To be more precise, here's the Input Plugin:
void PointCloudParserPlugin::doLoad(const QString& inputName, boost::shared_ptr<INode> container)
{
NodeFactory* factory = NodeFactory::getInstance();
boost::shared_ptr<INode> node = factory->createNode("pointCloud", inputName);
// here goes the loading itself, nothing special...
container->addChild(node); //that's the container where I keep all the objects
//boost::dynamic_pointer_cast<IDrawable>(container->getChild(inputName))->update();
//If I uncomment this line, it all works: the slot is launched.
emit loadingFinished(inputName); // it executes the following function
}
The last emit is connected to this:
void GeomBox::updateVisualization(const QString& fileName)
{
boost::shared_ptr<INode> node = container_->getChild(fileName);
boost::shared_ptr<IDrawable> nodeDrawable = boost::dynamic_pointer_cast<IDrawable>(node);
nodeDrawable->update(); //this is the problem line: update() executes, connect() works, but the slot never runs :(
}
How come? The node object is the same all the way through, it is valid. Every line in code in launched, QObject::connect doesn't write anything to debug window, the signal tmptmp() is emitted, but the slot drawObject() in one case is never reached? Any ideas?
Upd.: If I do not inherit IIOPlugin from QThread, everything works fine (i.e. load the object in the main thread).

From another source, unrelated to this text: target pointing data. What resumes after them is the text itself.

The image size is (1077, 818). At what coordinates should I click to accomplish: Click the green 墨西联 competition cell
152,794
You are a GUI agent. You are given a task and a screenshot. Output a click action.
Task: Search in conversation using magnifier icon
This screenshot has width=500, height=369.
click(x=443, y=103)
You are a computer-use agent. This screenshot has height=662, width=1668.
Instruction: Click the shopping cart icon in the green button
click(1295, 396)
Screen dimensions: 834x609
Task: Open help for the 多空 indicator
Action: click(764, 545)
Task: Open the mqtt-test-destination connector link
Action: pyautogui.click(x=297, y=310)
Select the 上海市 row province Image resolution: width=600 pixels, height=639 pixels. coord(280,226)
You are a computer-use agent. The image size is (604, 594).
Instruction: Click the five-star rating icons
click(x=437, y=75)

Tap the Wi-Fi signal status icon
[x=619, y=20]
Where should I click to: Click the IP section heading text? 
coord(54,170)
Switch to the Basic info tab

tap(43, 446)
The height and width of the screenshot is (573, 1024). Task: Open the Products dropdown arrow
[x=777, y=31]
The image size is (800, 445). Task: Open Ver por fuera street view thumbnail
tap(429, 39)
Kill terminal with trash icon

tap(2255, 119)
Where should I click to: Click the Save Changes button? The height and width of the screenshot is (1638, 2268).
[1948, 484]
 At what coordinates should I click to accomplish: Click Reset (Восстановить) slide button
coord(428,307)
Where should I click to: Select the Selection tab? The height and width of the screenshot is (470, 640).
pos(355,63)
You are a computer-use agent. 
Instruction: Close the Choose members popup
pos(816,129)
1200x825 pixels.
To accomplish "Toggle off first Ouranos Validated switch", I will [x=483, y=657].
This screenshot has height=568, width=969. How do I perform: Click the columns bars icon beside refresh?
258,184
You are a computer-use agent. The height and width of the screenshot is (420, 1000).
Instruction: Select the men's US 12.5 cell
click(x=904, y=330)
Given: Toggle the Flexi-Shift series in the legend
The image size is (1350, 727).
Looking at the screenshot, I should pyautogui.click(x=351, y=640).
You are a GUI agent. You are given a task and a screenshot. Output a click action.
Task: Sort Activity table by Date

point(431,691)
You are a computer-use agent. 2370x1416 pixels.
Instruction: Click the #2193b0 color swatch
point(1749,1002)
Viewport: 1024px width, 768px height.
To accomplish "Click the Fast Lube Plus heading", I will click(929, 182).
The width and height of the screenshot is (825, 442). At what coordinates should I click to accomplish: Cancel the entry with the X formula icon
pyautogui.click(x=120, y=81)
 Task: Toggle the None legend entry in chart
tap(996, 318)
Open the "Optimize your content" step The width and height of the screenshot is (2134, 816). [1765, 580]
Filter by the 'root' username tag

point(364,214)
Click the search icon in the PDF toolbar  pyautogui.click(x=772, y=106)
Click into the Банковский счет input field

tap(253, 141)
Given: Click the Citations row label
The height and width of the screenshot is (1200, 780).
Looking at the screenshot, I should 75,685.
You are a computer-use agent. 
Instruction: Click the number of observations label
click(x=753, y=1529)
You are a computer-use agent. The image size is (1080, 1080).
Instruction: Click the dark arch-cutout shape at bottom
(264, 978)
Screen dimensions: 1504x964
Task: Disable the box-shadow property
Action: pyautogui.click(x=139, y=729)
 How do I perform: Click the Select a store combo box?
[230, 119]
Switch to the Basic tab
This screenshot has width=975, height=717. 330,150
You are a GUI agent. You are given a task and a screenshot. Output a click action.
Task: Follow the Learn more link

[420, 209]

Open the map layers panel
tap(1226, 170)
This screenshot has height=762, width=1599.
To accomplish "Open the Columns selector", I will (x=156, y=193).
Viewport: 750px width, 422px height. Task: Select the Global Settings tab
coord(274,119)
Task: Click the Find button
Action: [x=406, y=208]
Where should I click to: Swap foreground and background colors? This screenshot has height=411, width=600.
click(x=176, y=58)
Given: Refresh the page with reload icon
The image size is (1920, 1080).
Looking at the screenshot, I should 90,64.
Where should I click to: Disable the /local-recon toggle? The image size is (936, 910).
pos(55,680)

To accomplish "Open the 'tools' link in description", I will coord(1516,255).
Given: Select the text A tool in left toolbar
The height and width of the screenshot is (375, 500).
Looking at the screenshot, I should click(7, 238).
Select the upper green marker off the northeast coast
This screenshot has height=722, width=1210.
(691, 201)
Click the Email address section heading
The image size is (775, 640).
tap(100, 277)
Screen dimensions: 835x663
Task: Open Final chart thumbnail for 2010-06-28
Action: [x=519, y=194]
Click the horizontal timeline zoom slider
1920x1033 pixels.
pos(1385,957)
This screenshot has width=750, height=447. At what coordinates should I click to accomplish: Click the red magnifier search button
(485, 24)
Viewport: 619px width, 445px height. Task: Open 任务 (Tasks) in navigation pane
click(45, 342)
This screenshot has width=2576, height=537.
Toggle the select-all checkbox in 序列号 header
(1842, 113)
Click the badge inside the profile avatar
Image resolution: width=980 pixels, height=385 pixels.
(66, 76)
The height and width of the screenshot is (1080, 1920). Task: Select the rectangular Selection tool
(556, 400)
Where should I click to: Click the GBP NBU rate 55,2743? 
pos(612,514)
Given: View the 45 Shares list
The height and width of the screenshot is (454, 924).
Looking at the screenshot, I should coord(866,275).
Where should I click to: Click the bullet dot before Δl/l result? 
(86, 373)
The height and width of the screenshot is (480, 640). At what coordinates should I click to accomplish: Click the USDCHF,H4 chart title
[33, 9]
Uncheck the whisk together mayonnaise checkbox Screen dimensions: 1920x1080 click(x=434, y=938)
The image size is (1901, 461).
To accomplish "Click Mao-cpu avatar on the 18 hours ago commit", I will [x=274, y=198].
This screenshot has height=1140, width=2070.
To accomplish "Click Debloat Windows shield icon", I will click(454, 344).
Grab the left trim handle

I expected the signals/slots to work across the threads...
Since you are sending a signal across to a different thread, you might need to explicitly tell Qt that the connection should be a queued one:
QObject::connect(this, SIGNAL(tmptmp()), this, SLOT(drawObject()), Qt::QueuedConnection );
By default Qt will use Qt::AutoConnection as that last parameter, and it will choose whether to use a direct connection (if the slot is in the same thread as the emitter) or a queued connection (if the slot is in a different thread). But since your thread is in a separate library, maybe Qt isn't making the right assumption here.